- **PROBLEM**
Only the pictures should be left out; write out all other data exactly.

- **EXERCISE DATA**
-- Opening Marker --

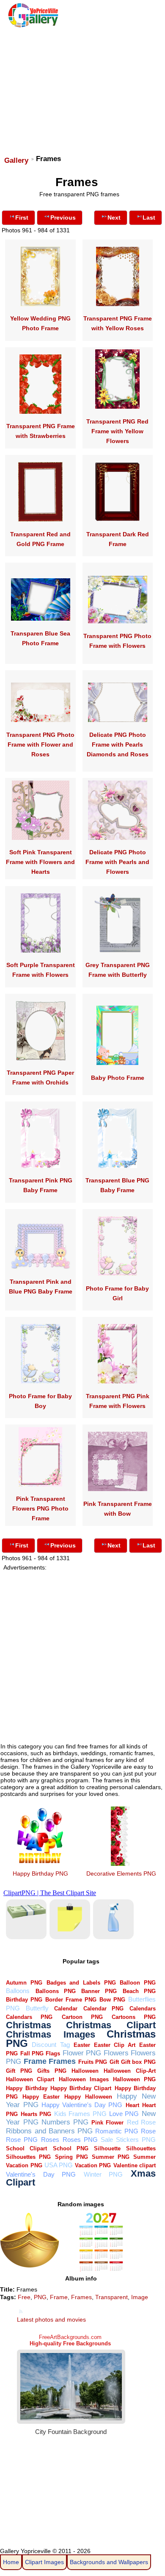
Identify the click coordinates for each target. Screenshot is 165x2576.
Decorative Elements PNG (121, 1873)
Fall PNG (32, 2053)
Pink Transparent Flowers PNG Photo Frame (40, 1508)
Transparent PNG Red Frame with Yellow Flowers (117, 431)
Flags (53, 2053)
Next (114, 217)
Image (139, 2297)
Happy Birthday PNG (40, 1873)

-- Closing Marker --

- **RESPONSE TO THIS EXERCISE**
Identify the click coordinates for each target. Screenshot is 165x2576.
Decorative Elements PNG (121, 1873)
Fall PNG (32, 2053)
Pink Transparent Flowers PNG Photo Frame (40, 1508)
Transparent PNG Red Frame with Yellow Flowers (117, 431)
Flags (53, 2053)
Next (114, 217)
Image (139, 2297)
Happy Birthday PNG (40, 1873)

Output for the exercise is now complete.